A declared aim of this collection – given Babbitt's influence and importance outside the world of (contemporary) music – was to provide documentary "evidence" of the quality of Babbitt's thinking to cultural historians and those interested in the wider context in which he worked. So dissertations, essays otherwise unavailable and material from some unlikely sources not usually associated with the musical world have all been included. Indeed, Babbitt's work in history, linguistics and literature are all relevant and strikingly original and useful. To have treated Babbitt's essays as "historical documents" [page x], as the editors have done, is rightly to present them with minimal glosses and commentary.

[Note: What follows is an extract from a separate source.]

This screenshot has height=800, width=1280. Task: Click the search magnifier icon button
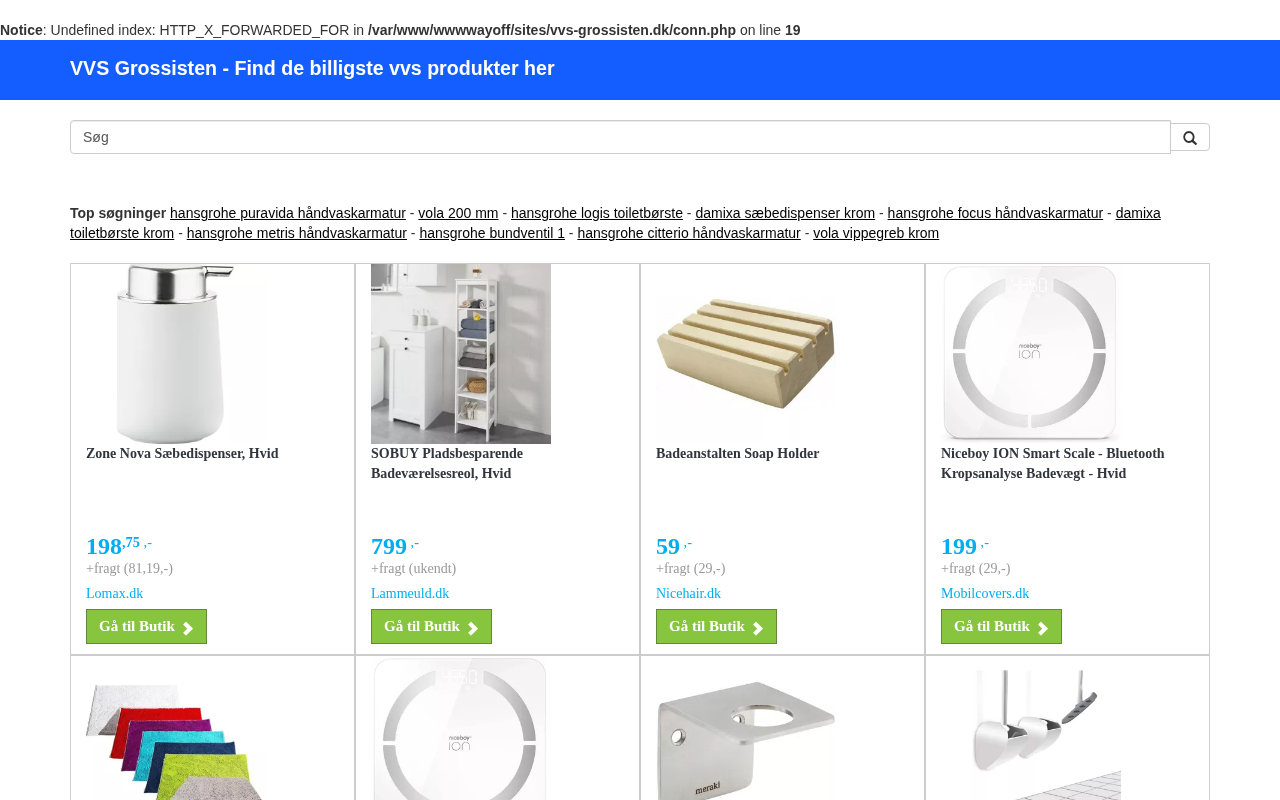point(1190,137)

Textual changes have been made in accordance with the dictates of informed, scholarly "intervention" though… punctuation and corrections to already published versions when Babbitt's own typescript or (first) copy indicates. It is in the annotations that the editors have judiciously indicated local, contemporary and often now lost allusions, without an understanding of which the reader's appreciation would be the poorer. In places – though perhaps fewer than the editors suggest – Babbitt's style is "difficult". Here we readers have been rightly assisted. This extends, necessarily, to Babbitt's humor in places. But little is lost. The immediacy and novelty of his thought is left in tact; a reading from start to finish does indeed leave us with a telling impression of the thinker. Seasoned Babbitt scholars may learn a thing or two and the "uninitiated" will find that the editors have erred in the direction of lending them as steady and strong an arm as they would wish for.

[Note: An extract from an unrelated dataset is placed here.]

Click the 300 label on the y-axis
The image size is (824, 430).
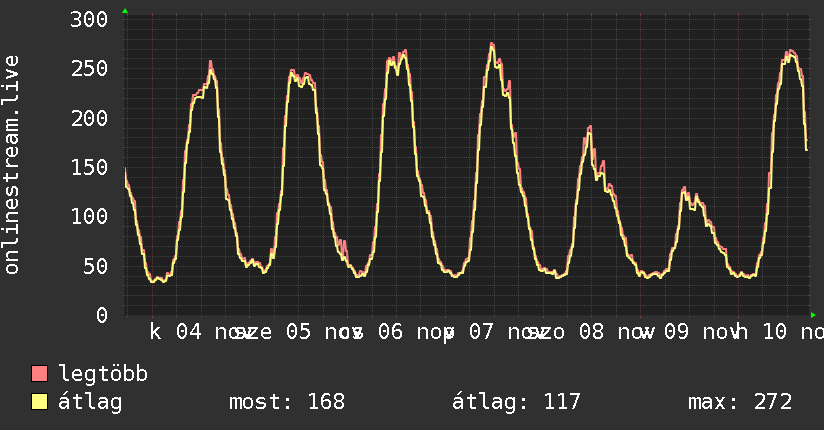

So this is not a book to act as a "memorial" for Babbitt aimed at the casual listener or reader who wants additional background. Nor – frankly – is it a viable substitute for close study of his scores in order to understand how his music works and why his theories have the traction they do. But in order to get a sense of what makes Babbitt Babbitt, in order to pick up on specific musical topics, at the description and discussion of which Babbitt excels, in order to explore areas such as "Recent Stravinsky (1964)", or computers and musicological research (from the following year!), The Collected Essays of Milton Babbitt is an excellent source.

It's a well-produced book, notes at the end of each essay with nearly 30 pages of global indexing. Musical examples are clear, though the reproductions of the score extracts is maybe a little on the small side (as is often the case). This is a comprehensive collection. Its subject matter is consistently stimulating. Babbitt's style and presence as a writer are evident and gratifying – particularly when his music is often misunderstood and/or cited as epitomizing the inaccessible. It could hardly be claimed that to read the essays in this book will remedy that. But to start by choosing subject matter that he treats with which one is familiar, and be guided to that about which his enthusiasm perhaps outstrips one's own knowledge could certainly help. We need such a book, of such proportions, for such a major figure. And here it is, reasonably priced and of real and lasting value to listeners and composers, educators and those assessing music of our time. Recommended.